- _Задания_:
1. Как называется первая часть романа «Прокляты и убиты», согласно тексту о творчестве Астафьева?
2. Выпишите из записей строки без изменений: начните со строки, в которой есть «hexagon (804, 571)», и закончите строкой, в которой есть «This document has height=1618, width=1250.», включив обе.

- _Извлечённый текст_:
==*==

Круг замкнулся: то, что «печальный детектив» Сошнин мучительно искал в человеке как корень зла, чтобы выкорчевать, искоренить в беспощадной борьбе со злом конкретным, «персональным», сам Астафьев при помощи Зазубрина нашел, назвал, выявил. Этим злом оказалась советская власть, с самого своего появления культивировавшая насилие, «мстительную насильственность». Неожиданно правоту его вывода подтвердил путч ГКЧП и его быстрый крах: он сам его напророчил в интервью 17 августа 1991 г. газете «Красноярский рабочий». «И сейчас, когда они (коммунистическая власть. — В. Я.) встретили сопротивление, они как тигр, не знают, на кого броситься… В конечном счете они готовы броситься и на народ с армией вместе, но боятся, что… армия повернет, потому что из этого же народа состоит, вдруг повернет? Вспомните Новочеркасск: кто вообще не стрелял, кто в воздух стрелял», — говорил Астафьев корреспондентам. Сбывшееся пророчество дало дополнительный импульс и творчеству, и Астафьев завершает первую часть «Прокляты и убиты», под названием «Чертова яма», — о распятии и медленной гибели, физической и духовной, молодых солдат, готовящихся к отправлению на фронты Великой Отечественной.

==*==

- _Собранные записи данных_:
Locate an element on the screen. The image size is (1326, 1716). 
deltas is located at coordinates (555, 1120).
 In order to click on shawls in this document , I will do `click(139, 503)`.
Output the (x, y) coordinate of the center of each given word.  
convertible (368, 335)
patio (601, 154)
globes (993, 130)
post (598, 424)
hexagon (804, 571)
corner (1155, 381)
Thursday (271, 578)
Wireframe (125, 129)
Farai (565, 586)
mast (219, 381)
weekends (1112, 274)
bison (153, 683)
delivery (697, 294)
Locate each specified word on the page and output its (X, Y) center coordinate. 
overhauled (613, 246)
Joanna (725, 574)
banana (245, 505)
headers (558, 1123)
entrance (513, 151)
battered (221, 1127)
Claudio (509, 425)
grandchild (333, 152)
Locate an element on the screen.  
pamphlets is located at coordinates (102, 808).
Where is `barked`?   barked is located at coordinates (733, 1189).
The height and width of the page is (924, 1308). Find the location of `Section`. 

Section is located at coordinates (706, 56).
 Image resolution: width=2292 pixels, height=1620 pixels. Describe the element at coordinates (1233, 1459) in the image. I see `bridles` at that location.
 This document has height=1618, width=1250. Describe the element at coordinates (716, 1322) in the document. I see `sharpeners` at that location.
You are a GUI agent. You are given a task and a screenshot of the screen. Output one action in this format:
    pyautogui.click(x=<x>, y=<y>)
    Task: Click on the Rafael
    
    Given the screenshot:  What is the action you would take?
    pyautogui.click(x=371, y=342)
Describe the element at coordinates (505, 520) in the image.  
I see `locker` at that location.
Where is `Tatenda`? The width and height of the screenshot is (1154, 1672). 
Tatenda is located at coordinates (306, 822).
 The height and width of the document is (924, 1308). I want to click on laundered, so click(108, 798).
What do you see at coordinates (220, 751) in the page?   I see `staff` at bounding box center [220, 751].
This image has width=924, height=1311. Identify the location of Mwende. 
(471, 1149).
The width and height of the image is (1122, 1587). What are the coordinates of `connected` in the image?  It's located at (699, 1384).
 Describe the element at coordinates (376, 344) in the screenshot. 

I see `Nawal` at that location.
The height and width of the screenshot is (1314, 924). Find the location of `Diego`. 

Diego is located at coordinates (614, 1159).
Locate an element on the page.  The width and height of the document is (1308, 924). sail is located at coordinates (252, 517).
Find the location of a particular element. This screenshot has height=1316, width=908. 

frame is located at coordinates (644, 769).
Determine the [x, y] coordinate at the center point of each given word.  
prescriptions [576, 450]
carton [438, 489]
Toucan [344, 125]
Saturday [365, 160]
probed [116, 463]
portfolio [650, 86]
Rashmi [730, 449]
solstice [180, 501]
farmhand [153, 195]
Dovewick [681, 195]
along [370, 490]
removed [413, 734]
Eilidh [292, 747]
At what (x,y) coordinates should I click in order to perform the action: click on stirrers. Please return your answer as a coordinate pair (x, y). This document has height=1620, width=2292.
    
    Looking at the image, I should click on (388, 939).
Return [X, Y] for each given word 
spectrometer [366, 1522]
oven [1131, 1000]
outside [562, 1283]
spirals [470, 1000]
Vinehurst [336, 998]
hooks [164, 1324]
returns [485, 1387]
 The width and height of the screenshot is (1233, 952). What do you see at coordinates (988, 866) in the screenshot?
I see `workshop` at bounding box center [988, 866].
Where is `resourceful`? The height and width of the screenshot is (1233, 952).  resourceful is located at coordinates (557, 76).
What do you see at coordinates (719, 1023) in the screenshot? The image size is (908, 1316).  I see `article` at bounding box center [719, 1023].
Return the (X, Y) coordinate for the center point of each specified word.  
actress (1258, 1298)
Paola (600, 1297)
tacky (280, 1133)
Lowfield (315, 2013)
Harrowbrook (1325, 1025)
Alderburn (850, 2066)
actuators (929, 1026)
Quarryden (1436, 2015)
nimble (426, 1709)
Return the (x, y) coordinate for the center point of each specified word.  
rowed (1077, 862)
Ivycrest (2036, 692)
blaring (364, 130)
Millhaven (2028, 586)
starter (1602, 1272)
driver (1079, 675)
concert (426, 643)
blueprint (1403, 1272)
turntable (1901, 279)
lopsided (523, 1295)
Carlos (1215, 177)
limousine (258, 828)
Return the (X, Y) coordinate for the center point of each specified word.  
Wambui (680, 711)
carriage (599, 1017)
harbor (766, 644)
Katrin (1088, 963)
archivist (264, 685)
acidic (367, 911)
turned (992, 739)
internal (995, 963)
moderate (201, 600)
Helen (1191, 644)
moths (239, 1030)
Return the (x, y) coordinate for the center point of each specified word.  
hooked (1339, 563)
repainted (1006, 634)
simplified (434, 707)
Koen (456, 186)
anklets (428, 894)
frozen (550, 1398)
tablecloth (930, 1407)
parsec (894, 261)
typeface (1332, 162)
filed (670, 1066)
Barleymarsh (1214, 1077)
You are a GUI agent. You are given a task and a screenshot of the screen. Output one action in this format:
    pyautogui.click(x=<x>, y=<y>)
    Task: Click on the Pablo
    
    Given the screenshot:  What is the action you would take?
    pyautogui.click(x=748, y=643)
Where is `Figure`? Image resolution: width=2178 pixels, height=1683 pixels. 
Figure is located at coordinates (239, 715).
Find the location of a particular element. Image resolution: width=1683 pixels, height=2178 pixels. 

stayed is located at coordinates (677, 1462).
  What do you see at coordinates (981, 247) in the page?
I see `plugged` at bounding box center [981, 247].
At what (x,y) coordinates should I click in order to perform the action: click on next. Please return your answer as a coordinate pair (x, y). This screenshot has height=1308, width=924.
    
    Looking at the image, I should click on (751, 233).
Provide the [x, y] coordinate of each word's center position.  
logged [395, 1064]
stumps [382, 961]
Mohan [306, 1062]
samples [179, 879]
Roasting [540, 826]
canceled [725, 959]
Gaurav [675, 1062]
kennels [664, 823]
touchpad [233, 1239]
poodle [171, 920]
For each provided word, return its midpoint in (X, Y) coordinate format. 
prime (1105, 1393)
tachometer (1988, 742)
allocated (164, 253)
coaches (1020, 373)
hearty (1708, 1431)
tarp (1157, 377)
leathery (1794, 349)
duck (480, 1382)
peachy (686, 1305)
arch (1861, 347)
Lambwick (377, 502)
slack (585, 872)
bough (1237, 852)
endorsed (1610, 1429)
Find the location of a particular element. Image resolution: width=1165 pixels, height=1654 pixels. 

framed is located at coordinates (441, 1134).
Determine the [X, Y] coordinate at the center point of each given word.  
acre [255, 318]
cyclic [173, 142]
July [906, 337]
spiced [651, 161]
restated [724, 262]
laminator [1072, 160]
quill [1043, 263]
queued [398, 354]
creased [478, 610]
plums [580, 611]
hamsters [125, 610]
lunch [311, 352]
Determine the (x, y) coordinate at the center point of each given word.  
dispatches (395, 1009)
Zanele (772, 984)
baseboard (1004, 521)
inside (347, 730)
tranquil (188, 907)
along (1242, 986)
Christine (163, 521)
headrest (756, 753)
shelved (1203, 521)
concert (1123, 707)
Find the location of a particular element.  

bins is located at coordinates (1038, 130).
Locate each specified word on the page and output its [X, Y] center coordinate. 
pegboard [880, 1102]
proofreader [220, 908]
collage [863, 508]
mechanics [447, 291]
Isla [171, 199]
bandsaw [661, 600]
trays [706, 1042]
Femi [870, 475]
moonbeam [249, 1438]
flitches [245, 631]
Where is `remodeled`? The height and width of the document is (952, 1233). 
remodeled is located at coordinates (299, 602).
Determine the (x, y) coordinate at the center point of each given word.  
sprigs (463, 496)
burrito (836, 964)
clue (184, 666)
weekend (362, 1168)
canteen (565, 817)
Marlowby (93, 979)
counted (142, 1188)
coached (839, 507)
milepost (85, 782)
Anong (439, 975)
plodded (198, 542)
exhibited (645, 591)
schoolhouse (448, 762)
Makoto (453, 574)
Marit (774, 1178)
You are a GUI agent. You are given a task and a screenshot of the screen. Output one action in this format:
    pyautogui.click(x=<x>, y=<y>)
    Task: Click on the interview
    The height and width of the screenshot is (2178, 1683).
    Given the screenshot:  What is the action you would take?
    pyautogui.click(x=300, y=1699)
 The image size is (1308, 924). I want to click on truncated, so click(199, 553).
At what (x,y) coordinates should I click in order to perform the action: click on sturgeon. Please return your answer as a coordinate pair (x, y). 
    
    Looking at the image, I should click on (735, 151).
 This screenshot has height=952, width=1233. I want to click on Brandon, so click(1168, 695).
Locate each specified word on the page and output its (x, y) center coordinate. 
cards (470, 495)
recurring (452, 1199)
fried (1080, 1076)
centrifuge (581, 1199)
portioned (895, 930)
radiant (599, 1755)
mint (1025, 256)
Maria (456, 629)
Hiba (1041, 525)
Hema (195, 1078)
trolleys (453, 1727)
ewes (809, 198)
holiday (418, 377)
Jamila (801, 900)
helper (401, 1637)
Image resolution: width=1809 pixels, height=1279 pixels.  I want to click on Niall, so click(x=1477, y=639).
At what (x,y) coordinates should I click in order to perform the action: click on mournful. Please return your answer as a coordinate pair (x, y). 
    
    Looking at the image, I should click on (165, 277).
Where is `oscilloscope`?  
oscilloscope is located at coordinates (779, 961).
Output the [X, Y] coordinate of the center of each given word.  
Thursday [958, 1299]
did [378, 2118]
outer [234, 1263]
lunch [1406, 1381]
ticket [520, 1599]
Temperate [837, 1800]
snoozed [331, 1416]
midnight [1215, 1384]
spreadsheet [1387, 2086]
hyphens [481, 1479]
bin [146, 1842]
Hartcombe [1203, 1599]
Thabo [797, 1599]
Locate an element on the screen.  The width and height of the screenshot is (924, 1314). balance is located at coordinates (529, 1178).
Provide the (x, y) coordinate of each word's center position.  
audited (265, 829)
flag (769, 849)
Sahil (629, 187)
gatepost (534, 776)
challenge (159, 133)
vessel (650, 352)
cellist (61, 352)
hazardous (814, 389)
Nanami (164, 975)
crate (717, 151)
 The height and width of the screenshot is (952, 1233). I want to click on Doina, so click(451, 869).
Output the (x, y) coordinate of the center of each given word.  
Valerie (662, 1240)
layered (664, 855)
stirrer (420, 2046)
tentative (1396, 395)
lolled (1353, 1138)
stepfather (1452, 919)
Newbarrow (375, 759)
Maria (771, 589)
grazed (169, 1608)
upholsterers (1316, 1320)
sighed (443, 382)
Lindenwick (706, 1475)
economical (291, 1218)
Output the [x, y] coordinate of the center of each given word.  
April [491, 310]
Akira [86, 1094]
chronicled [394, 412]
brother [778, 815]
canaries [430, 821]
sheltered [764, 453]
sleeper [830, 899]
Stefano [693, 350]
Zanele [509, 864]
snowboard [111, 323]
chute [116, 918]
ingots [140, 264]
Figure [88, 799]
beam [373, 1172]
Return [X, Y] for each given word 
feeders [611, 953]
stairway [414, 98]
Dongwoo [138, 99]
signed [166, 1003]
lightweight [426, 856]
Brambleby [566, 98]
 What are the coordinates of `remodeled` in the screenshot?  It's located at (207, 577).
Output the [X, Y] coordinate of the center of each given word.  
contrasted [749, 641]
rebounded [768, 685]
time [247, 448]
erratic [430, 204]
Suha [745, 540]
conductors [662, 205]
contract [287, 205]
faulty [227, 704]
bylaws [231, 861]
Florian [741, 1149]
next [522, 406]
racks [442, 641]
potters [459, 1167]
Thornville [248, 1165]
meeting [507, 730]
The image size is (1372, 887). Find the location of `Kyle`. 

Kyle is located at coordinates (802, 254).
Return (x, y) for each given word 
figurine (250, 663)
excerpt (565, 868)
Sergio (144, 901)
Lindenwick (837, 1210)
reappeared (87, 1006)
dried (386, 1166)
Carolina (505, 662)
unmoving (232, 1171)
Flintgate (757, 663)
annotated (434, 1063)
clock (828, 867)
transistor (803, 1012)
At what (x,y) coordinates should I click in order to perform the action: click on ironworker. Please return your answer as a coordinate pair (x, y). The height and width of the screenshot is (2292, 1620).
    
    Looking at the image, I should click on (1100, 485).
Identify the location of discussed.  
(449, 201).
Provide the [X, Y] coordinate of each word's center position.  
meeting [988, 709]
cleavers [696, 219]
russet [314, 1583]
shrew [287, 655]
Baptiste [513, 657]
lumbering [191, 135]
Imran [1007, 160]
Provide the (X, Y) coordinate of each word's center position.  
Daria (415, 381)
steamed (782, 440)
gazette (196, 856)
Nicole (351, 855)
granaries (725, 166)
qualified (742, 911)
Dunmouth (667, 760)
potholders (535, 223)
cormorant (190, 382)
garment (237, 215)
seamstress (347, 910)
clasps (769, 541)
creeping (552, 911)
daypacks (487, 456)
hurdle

==*==

- _Ответы к заданиям_:
1. «Чертова яма».

2.
hexagon (804, 571)
corner (1155, 381)
Thursday (271, 578)
Wireframe (125, 129)
Farai (565, 586)
mast (219, 381)
weekends (1112, 274)
bison (153, 683)
delivery (697, 294)
Locate each specified word on the page and output its (X, Y) center coordinate. 
overhauled (613, 246)
Joanna (725, 574)
banana (245, 505)
headers (558, 1123)
entrance (513, 151)
battered (221, 1127)
Claudio (509, 425)
grandchild (333, 152)
Locate an element on the screen.  
pamphlets is located at coordinates (102, 808).
Where is `barked`?   barked is located at coordinates (733, 1189).
The height and width of the page is (924, 1308). Find the location of `Section`. 

Section is located at coordinates (706, 56).
 Image resolution: width=2292 pixels, height=1620 pixels. Describe the element at coordinates (1233, 1459) in the image. I see `bridles` at that location.
 This document has height=1618, width=1250. Describe the element at coordinates (716, 1322) in the document. I see `sharpeners` at that location.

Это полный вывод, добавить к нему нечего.